1

I am working on binary classification with class proportion of 77:23 (977 records)

Currently, I am exploring the feature selection approaches and came across methods like below

a) Featurewiz

b) Sequential forward and backward feature selection

c) Borutapy

d) RFE etc

Now all the above methods use a ML model to find the best performing features.

Now my question is

a) Do we have to use the best parameters for getting the best features?

b) If yes, then once we select the features, do we have to again do a gridsearchCV and find the best parameters to fit and predict?
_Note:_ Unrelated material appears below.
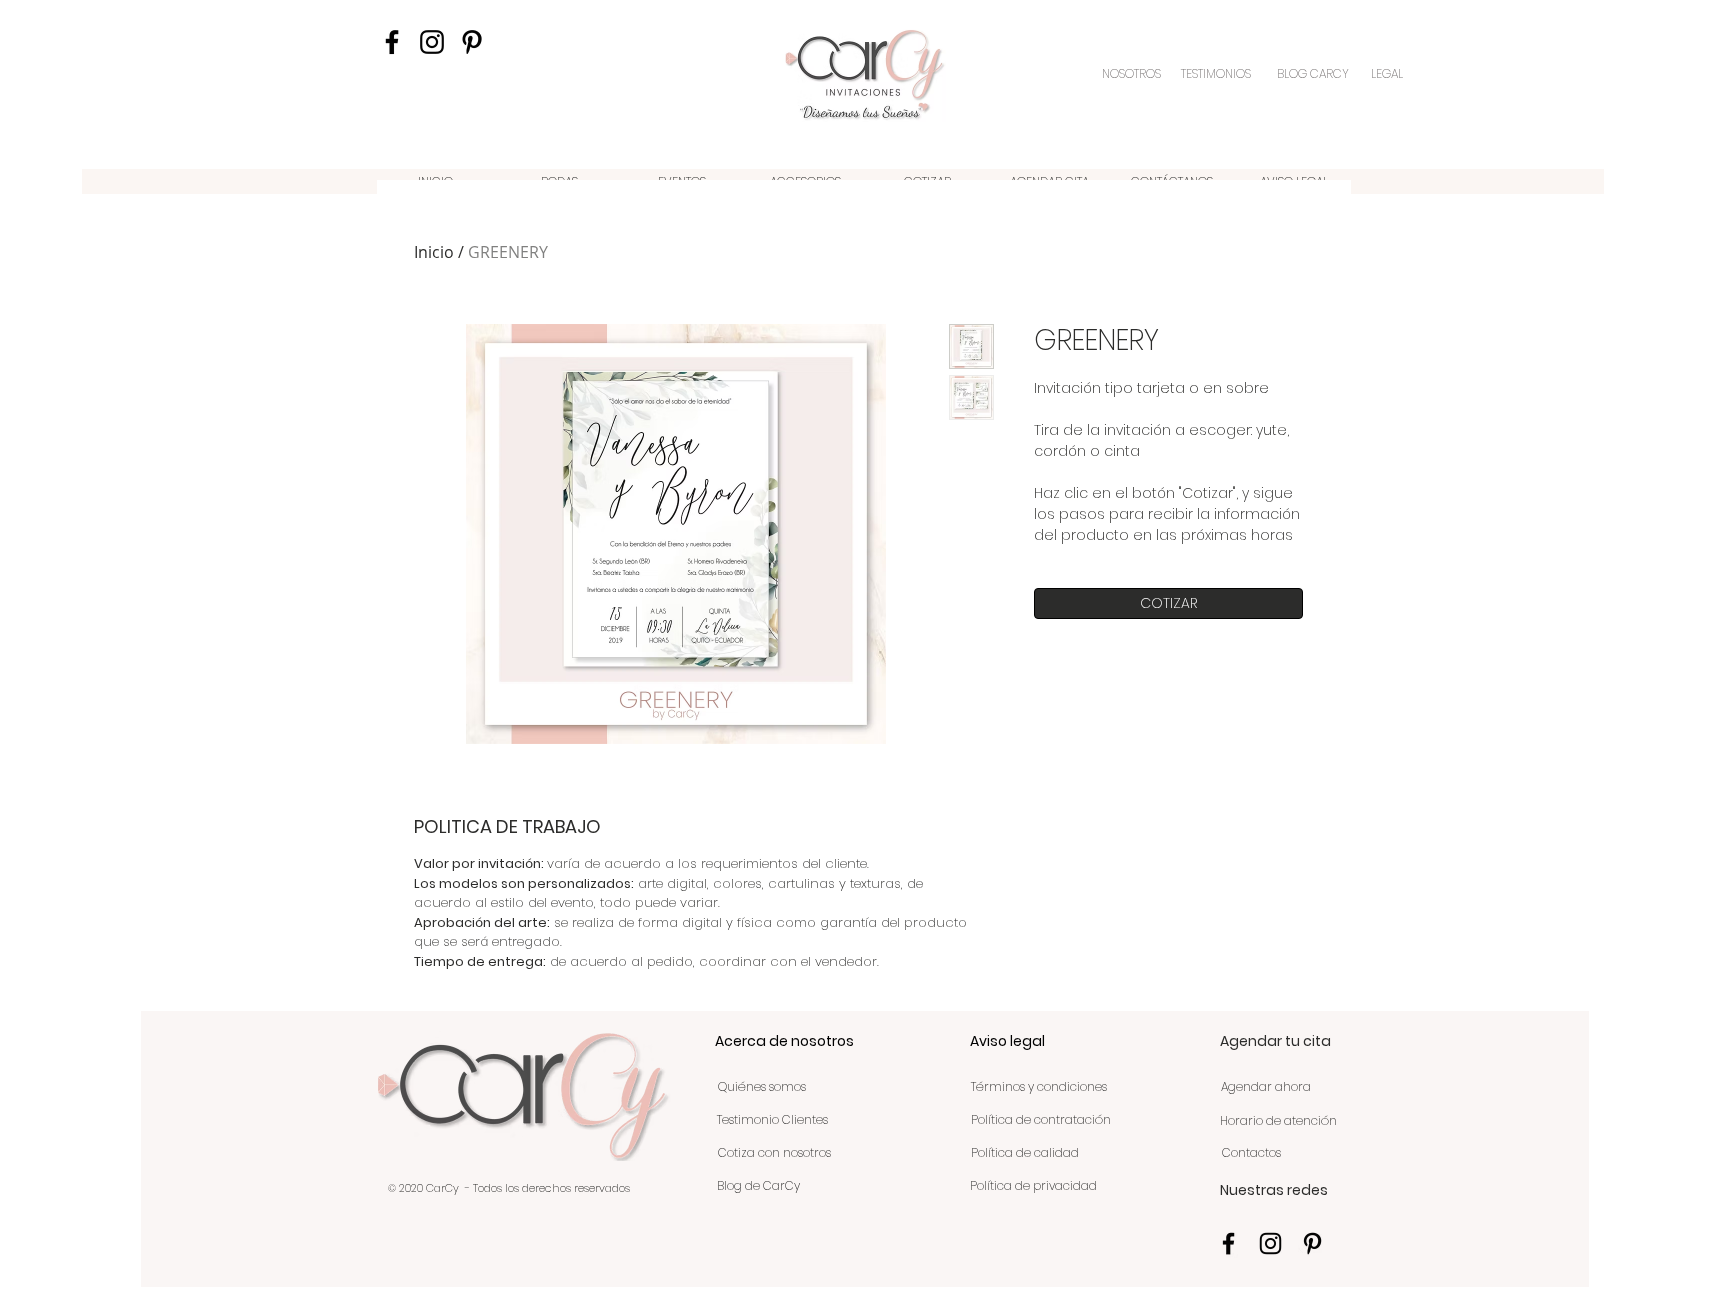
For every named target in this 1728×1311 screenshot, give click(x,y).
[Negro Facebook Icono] (392, 42)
Or do you think it is suffice to just use default parameters for feature selection and for model building we can use best parameters?

The Great
  • 1,380
  • 6
  • 18
  • 1
    I would agree with gunes. It is kind of a chicken and egg problem, and you won't find the global optimum. However, that's okay - you can still get good results. I would recommend using something like Boruta as a feature selection tool, then optimize hyperparams with gridsearchCV after using only good features (as selected by Boruta) – Vladimir Belik Feb 22 '22 at 18:18
  • Based on both of your responses, I have another related question digging deeper to understand why of certain decisions during ML model building. would you be interested to share your views on this - https://stats.stackexchange.com/questions/565454/why-is-ml-called-an-empirical-field – The Great Feb 23 '22 at 01:59
  • To be honest, I couldn't quite grasp your question there. Could you try rephrasing? I'm not sure what you mean by "random", for example. – Vladimir Belik Feb 23 '22 at 15:17
  • @VladimirBelik - by random, I mean not consistent. And why we are not able to find out a consistent specific reasoning/explanations for why ML model does what it does. – The Great Feb 24 '22 at 00:22
  • If still not able to understand, the fault might be with my english skills. Not sure, how else can I phrase that. – The Great Feb 24 '22 at 00:23
  • @VladimirBelik - I remember reading somehwere online that ML is still an empirical field and not everything can be prooved by evidence/theory. This is what I am trying to get at. Unfkrtunateky, I don't have the source of that info but that word strike a chord woth me. If you can share your thoughts on that, it would really be useful and i will be grateful – The Great Feb 24 '22 at 00:28

1 Answers1

1

Both feature selection and hyper-parameter (HP) optimization are sub-optimal. With infinite compute power, we could have done both at the same time. But we can't search the whole space, so we have approximate approaches.

Do we have to use the best parameters for getting the best features?

Typical practice is to use a good enough estimator. Usually, the best HPs are found with the complete feature set may not be the same as the ones found with a feature subset. It's a chicken-egg problem. So, you don't have to. These are all approximate approaches.

You can also use the features found by the above heuristics and include them in your HP search, e.g. include your best three feature sets and search best HPs together with these sets as well.

gunes
  • 49,700
  • 3
  • 39
  • 75